Harry said he needed time.

Time to get use to fatherhood.

Time to grieve the loss of Kasey.

Time to come to terms with his new life.

Time apart.

Indefinite.

He hadn't returned to the cold-hearted dominate Harry, this Harry was still emotional and understanding, as well as quite delicate with the way he handled different situations. But I also thought that he and I were finally on a good page with one another.

We were finally able to have genuine discussions on what was going on in our life and what we wanted and I was naive in thinking that we both wanted each other. Maybe that's one section of Harry's character that will never change. I will always need him more than he needs me.

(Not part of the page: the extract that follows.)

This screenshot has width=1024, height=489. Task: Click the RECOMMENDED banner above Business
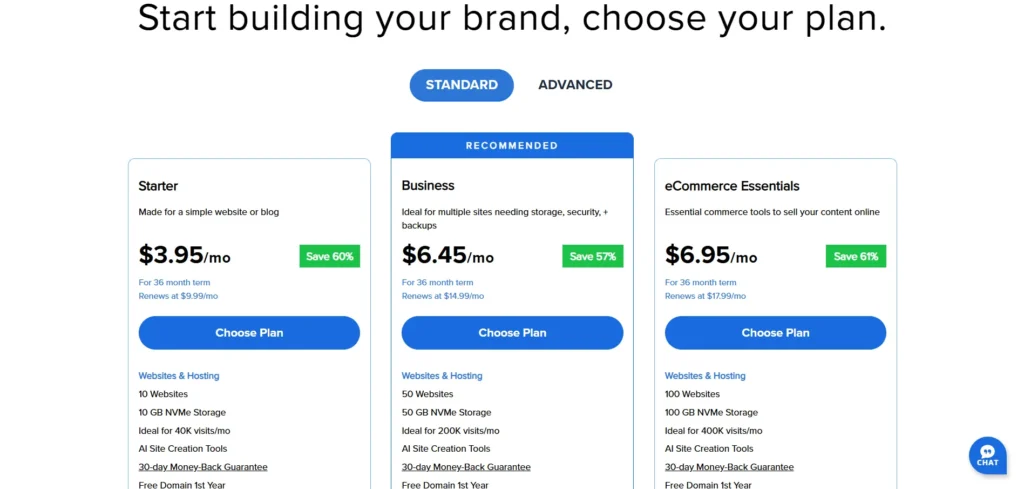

The day that followed the funeral felt uncomfortably normal. Harry brought Willow around to meet my sisters. She took a nap in the Princess Bed and the three girls seemed to get along really well. Harry seemed to have it all figured out, what he was going to do with Willow and the life he was going to create for the two of them, or the five of us. I wasn't sure.

But it flipped, it flipped so suddenly, like there was a sudden shift in time and I was brought back to my own cruel reality where I would constantly be hurt by Harry.

He gathered up Willow and left before dinner and the twins were heartbroken, they had promised Willow a sleepover and ice-cream. But Harry again, snapped. Left without a word and it took over 30 unanswered messaged and phone calls for him to finally ask for what he desired.

Time.

That time had gone on for 3 weeks now.

Three entire weeks of ghost town. I didn't see him anywhere, he wasn't home, he wasn't at Kaseys and her family had all headed back north. Harry and Willow had disappeared into thin air.

Graduation was around the corner, Harry had promised he would be there to watch me graduate, but I should have learnt from very early on that promises from Harry are not something to hold your breath with.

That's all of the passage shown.